Archiv


"Die Einsatzschwelle wird damit gesenkt"

Bewaffnete Drohnen können prinzipiell dem Schutz der deutschen Kontingente bei Auslandseinsätzen dienen, sagt Markus Kaim von der Stiftung Wissenschaft und Politik. Sie seien aber in technischer und politischer Hinsicht leicht einsetzbar und daher eine "verführerische Waffe".

Markus Kaim im Gespräch mit Dirk Müller |
    Dirk Müller: Bewaffnete Drohnen für die deutschen Soldaten, das will der Bundesverteidigungsminister. Darüber sprechen wir jetzt mit dem Sicherheitsexperten und Politikwissenschaftler Markus Kaim von der Stiftung Wissenschaft und Politik. Guten Tag nach Berlin!

    Markus Kaim: Ich grüße Sie.

    Müller: Herr Kaim, hat Thomas de Maizière zu viele amerikanische Spielfilme gesehen?

— Aufgabenliste —
**A)** Beantworten Sie zum Interview über bewaffnete Drohnen:
(i) Für welche Einrichtung arbeitet Markus Kaim?
(ii) Wer führt das Gespräch mit ihm?
(iii) Als welche Art von Waffe bezeichnet Kaim bewaffnete Drohnen laut Einleitung?
**B)** Übertragen Sie aus dem Interview über bewaffnete Drohnen den Abschnitt von „Bewaffnete Drohnen können“ bis einschließlich „amerikanische Spielfilme gesehen?“ wortgetreu.
**C)** Führen Sie das Interview über bewaffnete Drohnen im Anschluss an seinen letzten Satz weiter.

— Dateneinträge —

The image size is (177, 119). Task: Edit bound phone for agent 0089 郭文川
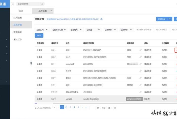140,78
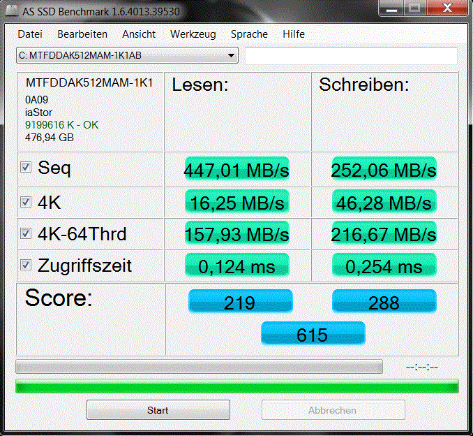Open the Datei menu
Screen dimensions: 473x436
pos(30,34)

* * *

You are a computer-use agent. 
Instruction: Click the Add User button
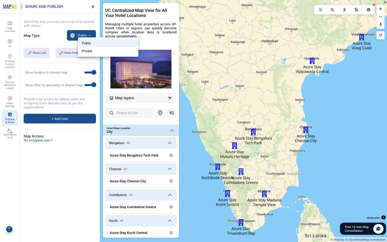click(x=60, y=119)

* * *

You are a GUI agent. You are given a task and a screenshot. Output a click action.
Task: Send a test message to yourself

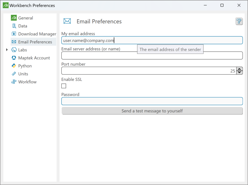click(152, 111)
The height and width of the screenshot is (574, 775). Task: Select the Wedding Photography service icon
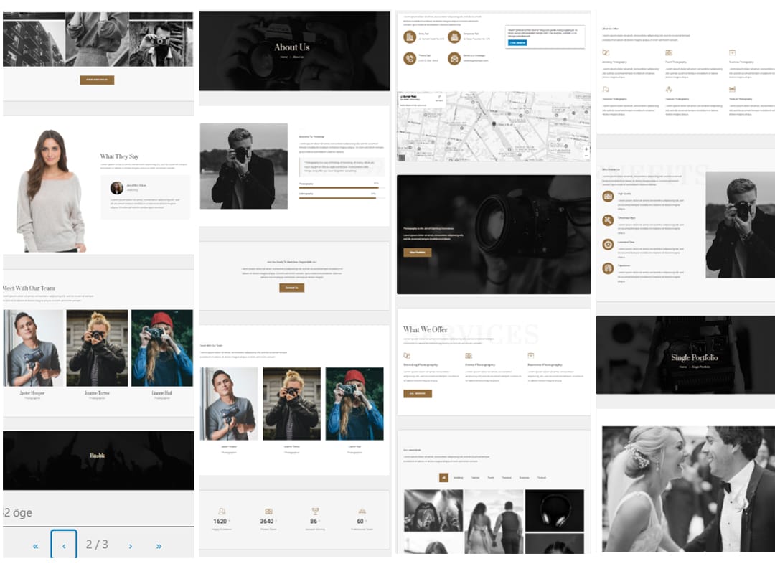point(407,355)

— Schriftliche Antworten —
**A)**
(i) Für die Stiftung Wissenschaft und Politik.
(ii) Dirk Müller.
(iii) Als „verführerische Waffe“.

**B)**
Bewaffnete Drohnen können prinzipiell dem Schutz der deutschen Kontingente bei Auslandseinsätzen dienen, sagt Markus Kaim von der Stiftung Wissenschaft und Politik. Sie seien aber in technischer und politischer Hinsicht leicht einsetzbar und daher eine "verführerische Waffe".

Markus Kaim im Gespräch mit Dirk Müller |
    Dirk Müller: Bewaffnete Drohnen für die deutschen Soldaten, das will der Bundesverteidigungsminister. Darüber sprechen wir jetzt mit dem Sicherheitsexperten und Politikwissenschaftler Markus Kaim von der Stiftung Wissenschaft und Politik. Guten Tag nach Berlin!

    Markus Kaim: Ich grüße Sie.

    Müller: Herr Kaim, hat Thomas de Maizière zu viele amerikanische Spielfilme gesehen?

**C)**
    Kaim: Ich weiß nicht, ob man so eine Kritik oder so eine Bemerkung teilen möchte, wobei ich einige Kritikpunkte, die jetzt an ihn herangetragen worden sind, etwas überzogen finde. Man muss sich nur mal in Erinnerung rufen, für was, für welche Zwecke die Bundeswehr im Moment die Drohnen-Anschaffung erwägt. Es handelt sich nicht, zumindest gegenwärtig nicht, um Einsätze wie zum Beispiel die amerikanischen Drohnen-Angriffe in Pakistan, sondern es geht vor allen Dingen um den Eigenschutz der deutschen Kontingente in Auslandseinsätzen. Solange das sozusagen das Handlungsparadigma ist, finde ich die Kritik am Bundesverteidigungsminister soweit noch unberechtigt.

    Müller: Aber das sind Aufklärungsdrohnen? Wir reden ja über potenziell bewaffnete Drohnen.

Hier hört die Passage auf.